This repository contains the test set and code for probing the syntactic abilities of language models on German verb argument structures.
The LSTM language model used here was trained on German Wikipedia by Hahn and Baroni (submitted, 2019).
The verb argument structure dataset is generated using template sentences.
python generate_datasets.py
1. LSTM
python train.py -language german --batch_size 128 --word_embedding_size 200 --hidden_dim 1024 --layer_num 2
--weight_dropout_in 0.001 --weight_dropout_hidden 0.15 --char_dropout_prob 0.1 --char_noise_prob 0.01 --learning_rate 0.9
2. Unigram model
awk '{n[$1]++;N++}END{for(w in n)print w,n[w],n[w]/N}' german-train-tagged.txt > unigrams.txt
3. Bigram model
awk 'BEGIN{prev=".";}{bigram[tolower(prev)" "tolower($1)]++;unigram[tolower(prev)]++; prev=tolower($1);l++}
END{for (b in bigram) {split(b,a," ");u=unigram[a[1]];print a[1],a[2],u+0,bigram[b]+0,bigram[b]/unigram[u]}}'
german-train-tagged.txt > bigrams.txt
1. Replication of syntactic experiment
We replicate the gender experiment described in Hahn and Baroni (submitted, 2019).

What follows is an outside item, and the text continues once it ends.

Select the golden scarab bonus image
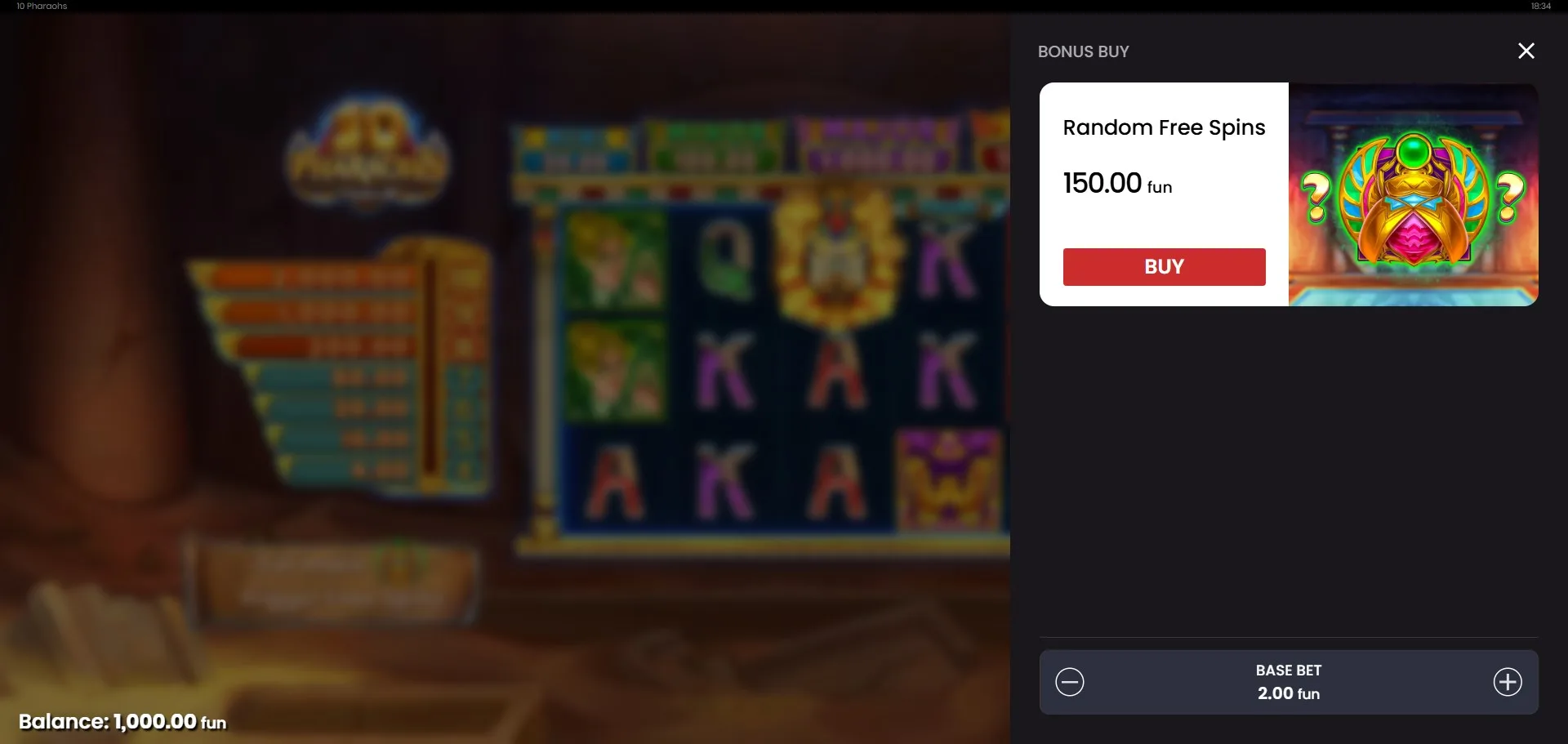This screenshot has width=1568, height=744. tap(1414, 194)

Test sets for this experiment are found in the Stimuli folder.
python experiments.py --test gender
2. Test on verb argument structure dataset
For grammatical sentences:
python experiments.py --test syntax --dataset grammatical
For ungrammatical sentences:
python experiments.py --test syntax --dataset ungrammatical